【上昇気流】俳聖の松尾芭蕉は謎めいたところが多い
俳聖の松尾芭蕉は謎めいたところが多い。忍者説というものもある。だが、気流子が一番気になっていたのは、芭蕉が『野ざらし紀行』に記した富士川の捨て子の話だ。
富士川のほとりで3歳ぐらいの捨て子を発見したが、少しの食糧を与えて見捨てて旅を続けている。このエピソードは、芭蕉の非情なまでの芸術至上主義という覚悟を示した事例として受け止められている。
江戸時代は、儒教の影響もあって親孝行が尊ばれた時代。そんな時に、捨て子を見捨てていくほど果たして非情になり切れたのか。しかも、それを紀行文に記しておくほど露悪的な人物だったのか。
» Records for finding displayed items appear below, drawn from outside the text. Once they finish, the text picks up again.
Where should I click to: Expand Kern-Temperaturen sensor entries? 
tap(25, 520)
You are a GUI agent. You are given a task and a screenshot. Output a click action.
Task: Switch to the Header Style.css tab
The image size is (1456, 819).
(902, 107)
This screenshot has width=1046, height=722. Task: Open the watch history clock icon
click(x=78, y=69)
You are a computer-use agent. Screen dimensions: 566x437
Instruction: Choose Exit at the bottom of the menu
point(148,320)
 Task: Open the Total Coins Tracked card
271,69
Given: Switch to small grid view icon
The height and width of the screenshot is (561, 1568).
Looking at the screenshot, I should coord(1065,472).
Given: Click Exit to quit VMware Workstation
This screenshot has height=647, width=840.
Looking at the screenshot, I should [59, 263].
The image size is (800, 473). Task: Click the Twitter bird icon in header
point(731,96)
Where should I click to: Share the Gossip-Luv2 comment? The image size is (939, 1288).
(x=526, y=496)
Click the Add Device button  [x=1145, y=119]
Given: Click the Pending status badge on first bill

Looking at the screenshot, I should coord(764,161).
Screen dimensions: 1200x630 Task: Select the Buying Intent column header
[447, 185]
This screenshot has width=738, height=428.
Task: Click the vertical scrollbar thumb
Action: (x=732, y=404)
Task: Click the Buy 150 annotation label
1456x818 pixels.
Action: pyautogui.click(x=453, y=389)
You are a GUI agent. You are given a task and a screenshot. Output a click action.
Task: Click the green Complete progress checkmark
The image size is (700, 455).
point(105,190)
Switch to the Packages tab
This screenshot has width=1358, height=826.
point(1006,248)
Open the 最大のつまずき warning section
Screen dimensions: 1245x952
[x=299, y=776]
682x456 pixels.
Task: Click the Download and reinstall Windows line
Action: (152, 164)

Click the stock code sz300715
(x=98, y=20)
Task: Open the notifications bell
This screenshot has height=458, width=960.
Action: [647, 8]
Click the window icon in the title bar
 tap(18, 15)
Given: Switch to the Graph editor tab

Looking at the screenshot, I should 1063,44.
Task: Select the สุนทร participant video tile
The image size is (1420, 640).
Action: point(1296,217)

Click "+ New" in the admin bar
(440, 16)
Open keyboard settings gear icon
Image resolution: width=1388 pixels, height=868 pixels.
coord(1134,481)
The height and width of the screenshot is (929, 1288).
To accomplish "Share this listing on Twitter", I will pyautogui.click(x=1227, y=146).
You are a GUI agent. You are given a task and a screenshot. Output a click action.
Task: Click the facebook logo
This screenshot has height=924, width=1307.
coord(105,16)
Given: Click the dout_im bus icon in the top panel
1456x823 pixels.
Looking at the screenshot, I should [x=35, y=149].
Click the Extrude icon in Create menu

芭蕉の紀行文には、事実だけではなくフィクションを交えたものがあるので、これも事実であるかどうか疑問は残る。そうした時に『親孝行の日本史』(勝又基著、中公新書)を読んで、この疑問が氷解した。
それによると、芭蕉は1688(貞享5)年に奈良を旅して、ある人物を訪ねている。その人物は当時、孝女として有名だった女性。病床の老父がウナギを食べたいと言いだし、呆然(ぼうぜん)としていると、夜中に水ガメでウナギが泳いでいたという奇跡が起こった。
それを食べさせたところ、老父の病が癒えたので、領主から褒められたという。芭蕉はこの奇跡から15年後にその孝女を訪ねて、その時のことを手紙で、奈良の寺を詣でた時よりも感動したと書いている。それで、芭蕉の真意がどこにあったのか理解できる。